→ PROBLEM TO SOLVE
Write the next part of the article on Pakistan's economic troubles since 2008, starting right after its final sentence.

→ EXCERPT TO READ
- - - - - - -
Pakistan’s economic woes since 2008

Country has conveniently ignored, failed to implement tough structural reforms


AAH Soomro July 04, 2022
Photo: File

KARACHI:

Imagine a fairly young patient on heavy medication. He starts feeling good and watches motivational videos. Overconfidently, he skips a medicine for a few days and is suddenly rushed back to the hospital. This time, however, he is given even higher doses with last warning.

The story is a classic parallel of Pakistan’s economic woes since 2008. We have conveniently ignored and failed to implement tough structural reforms, deliberately.

Skipping details of the causes of infamously recurring balance of payments crisis, the subsequent economic (mis)managers have overlooked the perennial “cancerous” issues plaguing the economy.

Sometimes it’s kicking the can down the road by not disrupting the vote bank for the next rulers. Real statesmen – even when not in power – wouldn’t detach themselves from the economic reality. You can’t see the loved ones in pain. Ideally!

In Pakistan, while in the opposition, politicians criticise the policymakers for taking the decisions (fuel price hike) they would have themselves taken and force them to enact the economic reset (privatisation) that they themselves refrained from.

Ping-pong continues to an extent that the brains drain away from the country – only to send valuable remittances back – giving a lifeline to the next set of policymakers. The bar is deliberately kept low in this doom loop.
- - - - - - -
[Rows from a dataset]

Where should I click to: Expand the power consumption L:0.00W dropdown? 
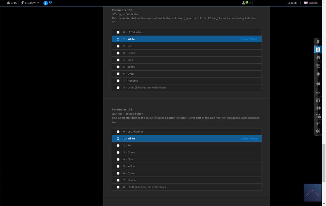click(30, 3)
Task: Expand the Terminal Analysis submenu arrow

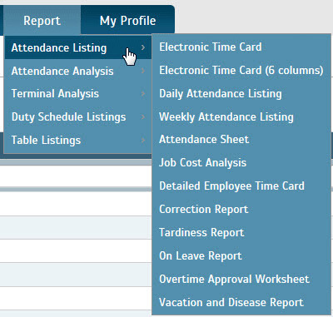Action: (143, 94)
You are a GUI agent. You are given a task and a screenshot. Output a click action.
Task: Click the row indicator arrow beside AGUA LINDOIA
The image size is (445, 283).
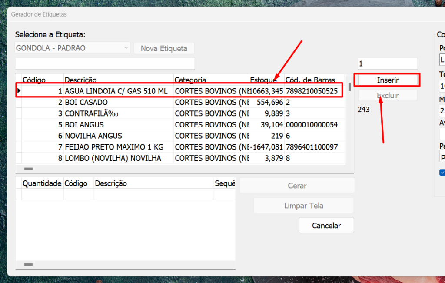pyautogui.click(x=19, y=91)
- - - - - - -
→ WRITTEN ANSWER
Pakistan has been relying on the luck for longer than necessary. Unforced errors have helped in 2014-16 (due to lower oil prices) and 2020-21 (Covid-led lower oil prices and interest rate cuts).

Again, this is not earned but is a mere stroke of luck. Feel-good factor in these periods has given us a false sense of governance supremacy without addressing the root causes.

The root causes remain inefficiencies in the system. In the last 13 to 14 years, losses in state-owned enterprises (SOEs), such as energy distribution companies, Pakistan Railways and Pakistan Steel Mills, have added the dead weight to the system, which could have been utilised for constructive education, healthcare, infrastructure and debt repayment.

It is beyond comprehension that all three political parties (PPP, PML-N and PTI) haven’t been able to turn around these termites. The answer is the absence of both political will and competency. Need an “abra cadabra” moment for privatising them. Or a Hafeez Shaikh wand?

Similarly, the perennial decline in the export-to-GDP ratio has made the wealthy comfortable with rent-seeking wants and investing in highly lucrative real estate in Pakistan.

Unless the capital gains on real estate normalise at 10-12% per annum for big-ticket investors, the rupee depreciation normalises at 5-6% per annum and continuity of political setup is ensured, the private sector would not be creating enough jobs to absorb the labour pool, which, by the way, is at the cusp of anger, immigration and criminal activities.

Furthermore, in the last 13 to 14 years, no world-class universities have been established to educate the heaps of masses exposed to the below-average quality education, creating a permanent middle-class trap.

No wonder, many young graduates are either resorting to working as ride-sharing captains or taking freelance projects to supplement their presumed “white collar” income.

At each economic dip – 2008, 2013, 2018 and 2022 – our situation has worsened. It’s worth criminalising the policymakers’ mistakes of increasing external debt, total debt, state-owned entities’ losses, indirect taxes and interest payments as a percentage of GDP.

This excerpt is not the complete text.